Within you there is a stillness and sanctuary to which you can retreat at any time and be yourself. Hermann Hesse

“Stillness in Time” is a series I have been working on throughout the spring and summer of 2011.  I wanted to make a series of child portraits using the Wet Plate Collodion process and I envisaged that these portraits would capture the stillness within each child as they sat or lay for several seconds, left alone in their own thoughts.

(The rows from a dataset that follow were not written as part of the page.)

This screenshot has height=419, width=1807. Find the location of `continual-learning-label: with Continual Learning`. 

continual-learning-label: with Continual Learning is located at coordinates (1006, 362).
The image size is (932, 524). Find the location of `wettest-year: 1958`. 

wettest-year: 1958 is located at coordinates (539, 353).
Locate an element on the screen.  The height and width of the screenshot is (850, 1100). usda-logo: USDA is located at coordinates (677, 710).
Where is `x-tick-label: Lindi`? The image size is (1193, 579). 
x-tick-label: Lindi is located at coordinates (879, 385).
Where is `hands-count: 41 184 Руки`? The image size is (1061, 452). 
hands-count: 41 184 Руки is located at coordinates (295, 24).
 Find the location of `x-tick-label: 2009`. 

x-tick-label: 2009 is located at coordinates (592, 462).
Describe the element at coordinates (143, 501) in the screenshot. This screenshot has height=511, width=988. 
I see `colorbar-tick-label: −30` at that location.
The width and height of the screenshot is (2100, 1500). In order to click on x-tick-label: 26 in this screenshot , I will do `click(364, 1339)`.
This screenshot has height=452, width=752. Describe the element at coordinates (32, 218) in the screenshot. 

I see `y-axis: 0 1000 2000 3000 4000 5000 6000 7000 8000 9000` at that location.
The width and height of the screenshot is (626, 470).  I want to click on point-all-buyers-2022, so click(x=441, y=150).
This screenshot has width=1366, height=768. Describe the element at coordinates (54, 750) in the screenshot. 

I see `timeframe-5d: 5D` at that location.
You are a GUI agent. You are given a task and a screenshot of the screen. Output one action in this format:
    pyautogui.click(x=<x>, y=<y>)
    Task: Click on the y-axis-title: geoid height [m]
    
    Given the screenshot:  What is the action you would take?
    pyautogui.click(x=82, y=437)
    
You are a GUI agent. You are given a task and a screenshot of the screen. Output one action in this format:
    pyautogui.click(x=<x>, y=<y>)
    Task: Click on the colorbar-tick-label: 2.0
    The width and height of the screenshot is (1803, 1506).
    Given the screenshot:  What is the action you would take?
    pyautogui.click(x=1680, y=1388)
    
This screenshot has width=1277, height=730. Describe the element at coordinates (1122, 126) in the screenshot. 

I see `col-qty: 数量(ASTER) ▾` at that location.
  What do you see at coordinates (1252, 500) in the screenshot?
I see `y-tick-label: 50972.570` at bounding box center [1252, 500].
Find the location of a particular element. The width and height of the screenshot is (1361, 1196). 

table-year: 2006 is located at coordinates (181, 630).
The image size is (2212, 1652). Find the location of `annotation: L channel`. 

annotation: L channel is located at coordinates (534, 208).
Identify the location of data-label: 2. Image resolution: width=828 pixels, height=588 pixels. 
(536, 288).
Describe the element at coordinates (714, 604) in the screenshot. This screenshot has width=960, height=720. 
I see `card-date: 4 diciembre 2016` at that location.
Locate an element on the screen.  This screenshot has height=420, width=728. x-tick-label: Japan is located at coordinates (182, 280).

The reason for the Wet Plate Collodion process is simple. Firstly, because it is beautiful, but more importantly it is because it really slows down the photographic process and in turn it slows down the child sitting before me. Working with the Wet Plate Collodion process feels very personal.  It can be an unforgiving process; all mistakes are mine and will be shown.  It records every moment, from the flowing of the plate, to how I put the plate into the silver box, the exposure, the composition and the moment in which we (the sitter and the photographer) seems to come together and hold still for several seconds.  Then we develop the plate.  Every pause, hesitation, slip or drop will be recorded on this plate, every spec of dust or hair floating will be unforgiving.  That’s the beauty of Wet Plate Collodion – by its very nature it is left to serendipity.

So, why have I returned to photographing children again? We live in a mad, relentless world and this is no different if you are a child. I am not saying it is a bad thing, just merely an observation. When I think what my family life is like we are on the go from around 6.30am until about 9pm most days. From getting breakfast, going to school, going to their clubs, homework, dinner, playing, talking, reading together - no time for stillness - so to capture stillness in a child is a rare and beautiful moment.  It was wonderful to witness how despite whatever was going around them they became totally immersed in their own world. 

When photographing the children I wanted it to be a collaborative experience. I wanted each child to suggest how I photographed them; however, due to the long exposure time not all suggestions could be done. The exposure time ranges from 4 to 30 seconds, enough time for someone to become absorbed in the moment - to become still.  The very nature of wet plate requires stillness.